## Pixel coordinate grounding data
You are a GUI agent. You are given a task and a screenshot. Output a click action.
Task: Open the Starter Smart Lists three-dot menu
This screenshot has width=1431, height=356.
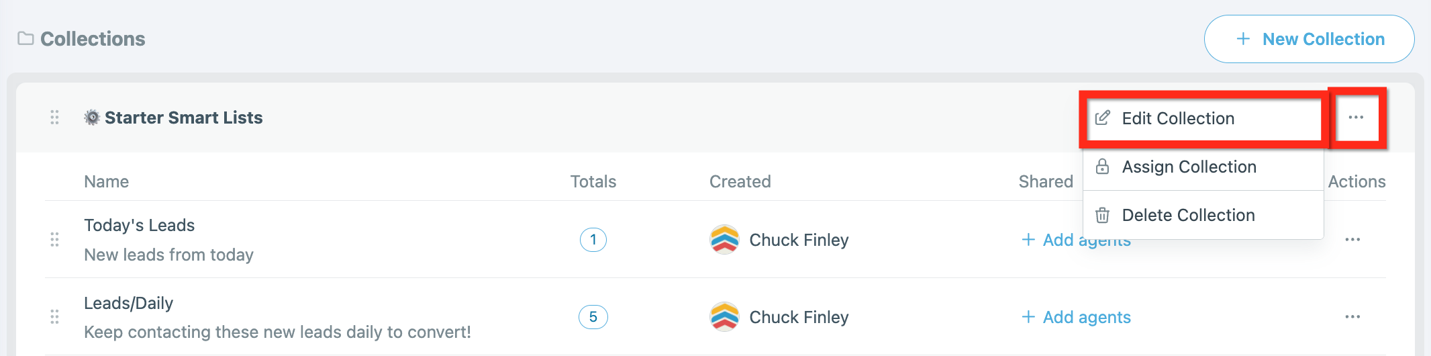coord(1356,118)
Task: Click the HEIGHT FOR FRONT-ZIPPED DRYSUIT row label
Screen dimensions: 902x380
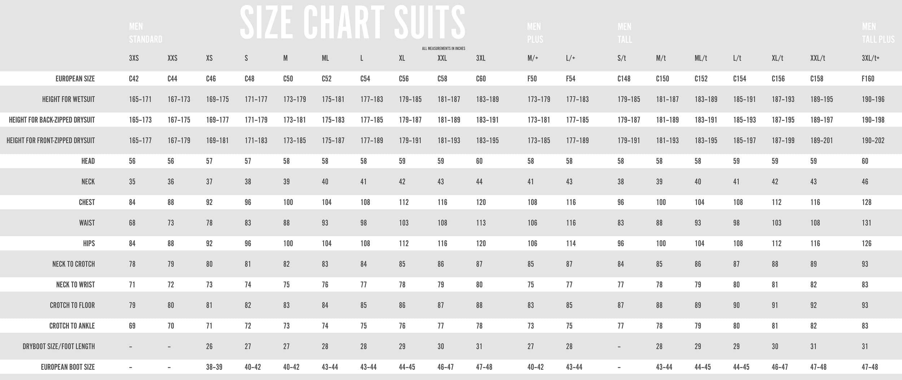Action: 51,141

## ACTIVITY
Each line of the data above must be repeated exactly, images excluded.

## WRITTEN SOLUTION
You are a GUI agent. You are given a task and a screenshot. Output a click action.
Task: Open the Starter Smart Lists three-dot menu
This screenshot has width=1431, height=356.
coord(1356,118)
Task: Click the HEIGHT FOR FRONT-ZIPPED DRYSUIT row label
Screen dimensions: 902x380
Action: 51,141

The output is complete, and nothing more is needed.